Face à la grogne des écologistes et des élus locaux, le gouvernement a suspendu les travaux de prospection de gaz de schiste jusqu'à l'été au moins, mais sa marge de manoeuvre paraît plus limitée face aux forages d'huile de schiste prévus dès mars dans le Bassin parisien.

La ministre de l'Écologie Nathalie Kosciusko-Morizet a annoncé mercredi la création d'une mission chargée «d'évaluer les enjeux environnementaux» des gaz de schiste. «Aucune autorisation de travaux sur le gaz de schiste ne sera donnée ni même instruite avant le résultat de cette mission», a-t-elle assuré.

La ministre a précisé jeudi qu'un rapport d'étape serait rendu en avril et que le rapport définitif était attendu pour juin.

Disséminés dans la roche au lieu d'être concentrés dans des poches, les gaz de schiste sont extraits grâce à des forages horizontaux qui fracturent la roche en injectant d'énormes quantités d'eau, de sable et de produits chimiques.

Aux États-Unis, pionniers dans le domaine, le gaz de schiste représente 15 à 20% de la production totale. Son arrivée sur le marché a permis de faire chuter le prix de cette énergie, au grand profit des consommateurs.

La France, qui pourrait aussi disposer de ressources, a octroyé trois permis de prospection en mars au groupe pétrolier Total et au Texan Schuepbach Energy, associé à GDF Suez. Ces permis couvrent plus de 10 000 km2 sur les départements de l'Hérault, de l'Aveyron, de la Lozère, de l'Ardèche et de la Drôme.

Total estime à la louche que la zone qu'il explore pourrait contenir des ressources allant jusqu'à 2.380 milliards de mètres cubes de gaz, soit 10 à 20 fois la consommation annuelle de gaz en France.
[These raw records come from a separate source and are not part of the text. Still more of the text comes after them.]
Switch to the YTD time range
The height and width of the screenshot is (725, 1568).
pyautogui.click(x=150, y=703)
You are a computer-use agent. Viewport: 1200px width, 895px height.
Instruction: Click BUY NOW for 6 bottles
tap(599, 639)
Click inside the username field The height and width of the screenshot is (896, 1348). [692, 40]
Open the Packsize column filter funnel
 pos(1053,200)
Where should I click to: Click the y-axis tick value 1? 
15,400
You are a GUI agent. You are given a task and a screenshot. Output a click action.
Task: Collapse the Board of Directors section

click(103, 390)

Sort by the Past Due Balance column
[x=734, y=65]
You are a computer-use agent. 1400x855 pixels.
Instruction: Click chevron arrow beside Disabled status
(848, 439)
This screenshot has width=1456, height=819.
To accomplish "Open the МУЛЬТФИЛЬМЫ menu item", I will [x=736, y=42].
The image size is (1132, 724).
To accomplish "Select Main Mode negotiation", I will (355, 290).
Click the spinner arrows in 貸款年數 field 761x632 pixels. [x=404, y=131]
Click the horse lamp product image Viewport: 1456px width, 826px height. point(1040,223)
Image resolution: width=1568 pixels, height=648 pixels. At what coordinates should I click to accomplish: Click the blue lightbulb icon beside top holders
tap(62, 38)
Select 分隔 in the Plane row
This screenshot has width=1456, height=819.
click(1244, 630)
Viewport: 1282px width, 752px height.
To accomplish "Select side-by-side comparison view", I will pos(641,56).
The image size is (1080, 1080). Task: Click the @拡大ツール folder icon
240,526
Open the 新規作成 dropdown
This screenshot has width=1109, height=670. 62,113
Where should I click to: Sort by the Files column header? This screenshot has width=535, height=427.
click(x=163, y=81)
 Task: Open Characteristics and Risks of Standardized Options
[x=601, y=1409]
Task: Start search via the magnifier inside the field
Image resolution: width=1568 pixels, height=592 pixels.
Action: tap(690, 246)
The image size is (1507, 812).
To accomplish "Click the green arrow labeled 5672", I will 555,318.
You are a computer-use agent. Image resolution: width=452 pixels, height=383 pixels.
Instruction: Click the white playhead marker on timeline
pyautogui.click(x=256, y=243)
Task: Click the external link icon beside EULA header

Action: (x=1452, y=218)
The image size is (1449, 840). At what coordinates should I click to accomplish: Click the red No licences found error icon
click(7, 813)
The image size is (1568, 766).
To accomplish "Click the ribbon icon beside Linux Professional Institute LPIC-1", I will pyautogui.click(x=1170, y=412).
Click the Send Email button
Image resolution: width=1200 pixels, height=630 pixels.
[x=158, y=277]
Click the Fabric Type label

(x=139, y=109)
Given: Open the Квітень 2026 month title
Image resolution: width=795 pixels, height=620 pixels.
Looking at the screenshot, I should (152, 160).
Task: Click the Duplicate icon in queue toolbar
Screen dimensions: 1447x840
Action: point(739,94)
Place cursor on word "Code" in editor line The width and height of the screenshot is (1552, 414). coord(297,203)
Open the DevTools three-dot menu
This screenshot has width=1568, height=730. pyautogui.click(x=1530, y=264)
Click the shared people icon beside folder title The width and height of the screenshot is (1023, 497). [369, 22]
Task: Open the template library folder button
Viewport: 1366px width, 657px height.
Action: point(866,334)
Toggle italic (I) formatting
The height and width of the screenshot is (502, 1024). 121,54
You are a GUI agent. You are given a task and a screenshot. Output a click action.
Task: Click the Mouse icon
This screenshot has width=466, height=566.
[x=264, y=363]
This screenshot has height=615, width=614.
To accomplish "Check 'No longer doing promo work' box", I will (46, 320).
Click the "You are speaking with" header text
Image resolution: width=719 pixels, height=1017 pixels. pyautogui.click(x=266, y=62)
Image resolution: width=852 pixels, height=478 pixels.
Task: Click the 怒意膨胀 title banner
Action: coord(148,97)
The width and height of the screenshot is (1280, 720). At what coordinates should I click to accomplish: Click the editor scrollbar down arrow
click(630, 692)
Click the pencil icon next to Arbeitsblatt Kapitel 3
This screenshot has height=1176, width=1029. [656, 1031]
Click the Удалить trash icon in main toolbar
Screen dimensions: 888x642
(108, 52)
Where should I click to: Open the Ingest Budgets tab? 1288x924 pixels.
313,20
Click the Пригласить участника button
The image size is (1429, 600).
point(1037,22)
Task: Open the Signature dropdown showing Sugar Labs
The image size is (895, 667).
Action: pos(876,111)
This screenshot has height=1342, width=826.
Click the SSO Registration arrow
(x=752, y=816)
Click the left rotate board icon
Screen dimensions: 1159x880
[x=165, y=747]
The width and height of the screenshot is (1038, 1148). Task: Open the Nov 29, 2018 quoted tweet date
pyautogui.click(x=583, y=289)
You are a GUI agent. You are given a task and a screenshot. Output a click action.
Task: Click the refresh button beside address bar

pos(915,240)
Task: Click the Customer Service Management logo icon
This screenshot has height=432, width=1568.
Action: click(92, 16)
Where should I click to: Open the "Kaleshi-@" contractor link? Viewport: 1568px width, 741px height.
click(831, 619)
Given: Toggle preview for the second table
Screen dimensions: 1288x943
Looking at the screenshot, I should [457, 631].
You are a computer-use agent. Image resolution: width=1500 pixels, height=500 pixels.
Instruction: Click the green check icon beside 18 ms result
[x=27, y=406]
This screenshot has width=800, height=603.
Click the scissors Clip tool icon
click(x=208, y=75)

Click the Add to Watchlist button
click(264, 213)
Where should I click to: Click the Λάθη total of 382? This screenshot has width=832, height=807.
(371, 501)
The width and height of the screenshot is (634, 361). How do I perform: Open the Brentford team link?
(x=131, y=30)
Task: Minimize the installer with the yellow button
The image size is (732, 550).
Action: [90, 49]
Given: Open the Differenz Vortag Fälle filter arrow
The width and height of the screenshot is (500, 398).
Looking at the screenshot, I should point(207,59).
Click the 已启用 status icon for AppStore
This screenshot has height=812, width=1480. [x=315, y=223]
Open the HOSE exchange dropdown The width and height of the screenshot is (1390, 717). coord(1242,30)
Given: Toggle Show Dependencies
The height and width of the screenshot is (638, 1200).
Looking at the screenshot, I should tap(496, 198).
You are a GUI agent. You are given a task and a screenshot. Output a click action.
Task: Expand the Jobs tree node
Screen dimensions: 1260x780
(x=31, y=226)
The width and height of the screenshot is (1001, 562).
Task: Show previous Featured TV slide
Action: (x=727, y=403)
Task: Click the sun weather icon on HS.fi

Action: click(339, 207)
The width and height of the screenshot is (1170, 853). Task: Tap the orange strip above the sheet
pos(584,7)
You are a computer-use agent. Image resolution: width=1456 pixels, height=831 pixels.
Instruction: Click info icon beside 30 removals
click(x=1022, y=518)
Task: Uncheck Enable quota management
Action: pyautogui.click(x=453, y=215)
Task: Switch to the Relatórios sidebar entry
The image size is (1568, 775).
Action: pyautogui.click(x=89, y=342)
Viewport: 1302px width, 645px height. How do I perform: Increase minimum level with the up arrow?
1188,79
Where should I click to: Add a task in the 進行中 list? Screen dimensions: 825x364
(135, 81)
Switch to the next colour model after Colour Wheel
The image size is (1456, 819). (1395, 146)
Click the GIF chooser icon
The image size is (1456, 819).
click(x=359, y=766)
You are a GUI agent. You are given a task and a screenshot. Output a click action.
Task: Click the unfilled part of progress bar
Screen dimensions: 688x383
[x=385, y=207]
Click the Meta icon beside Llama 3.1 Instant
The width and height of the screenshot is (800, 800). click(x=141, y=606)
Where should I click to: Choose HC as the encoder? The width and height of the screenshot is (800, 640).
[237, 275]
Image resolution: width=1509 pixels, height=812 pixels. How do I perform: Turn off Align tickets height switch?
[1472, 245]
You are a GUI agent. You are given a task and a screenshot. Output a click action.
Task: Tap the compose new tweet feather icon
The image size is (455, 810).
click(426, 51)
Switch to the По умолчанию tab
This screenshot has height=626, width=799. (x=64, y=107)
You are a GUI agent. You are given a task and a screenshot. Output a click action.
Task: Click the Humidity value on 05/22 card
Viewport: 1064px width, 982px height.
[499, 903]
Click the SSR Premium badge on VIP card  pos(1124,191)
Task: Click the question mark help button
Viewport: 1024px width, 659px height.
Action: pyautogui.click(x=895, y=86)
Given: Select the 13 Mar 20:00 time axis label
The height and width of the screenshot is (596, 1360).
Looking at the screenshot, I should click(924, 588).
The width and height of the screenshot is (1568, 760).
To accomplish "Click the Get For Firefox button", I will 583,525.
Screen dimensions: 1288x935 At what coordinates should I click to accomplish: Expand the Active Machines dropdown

De nombreux élus et associations écologistes, menés par José Bové, se sont cependant inquiétés de l'impact d'une éventuelle exploitation de ces gaz sur les nappes phréatiques, les besoins en eau ou l'impact sur le paysage.

Devant la bronca suscitée, le gouvernement a préféré suspendre tout forage.

Les permis d'exploration «ne donnent pas le droit à eux seuls de mener des travaux», explique-t-on au ministère de l'Industrie.

«Les éventuels travaux d'exploration (forages de sondage notamment) nécessitent une autorisation préfectorale (...) Aucune demande n'a été déposée à ce jour», ajoute-t-on de même source.

Pour les gaz de schiste, cette suspension ne devrait pas changer grand-chose, car les recherches se limitent pour l'instant à des prélèvements de roche et à des études de surface.

Et le premier forage, prévu en septembre à Villeneuve-de-Berg (Ardèche) par Schuepbach, menaçait déjà d'être bloqué par l'opposition du maire de la commune.

Quant à Total, il ne prévoit pas de forer avant fin 2011-début 2012. «Ce sera un forage vertical classique» sans fracturation de roche, avait indiqué un porte-parole la semaine dernière.

La question est plus délicate pour les huiles de schiste, une forme de pétrole piégé dans la roche et dont l'extraction demande des techniques similaires à celles utilisées pour le gaz de schiste.

La compagnie pétrolière américaine Hess, alliée à la société indépendante Toreador dont le vice-président est Julien Balkany, prévoyait un premier forage en mars près de Château-Thierry (Aisne).

Comme les autorisations de travaux ont déjà été données, la marge de manoeuvre du gouvernement est plus limitée et devrait passer par la négociation.

«Sous l'autorité du premier ministre, nous allons réunir sans délai les industriels détenteurs de ces autorisations d'exploration sur l'huile de schiste», a expliqué mercredi la ministre de l'Écologie.

«Mon objectif est clair: empêcher tout travail tant que les conditions environnementales ne seront pas clarifiées», a-t-elle ajouté.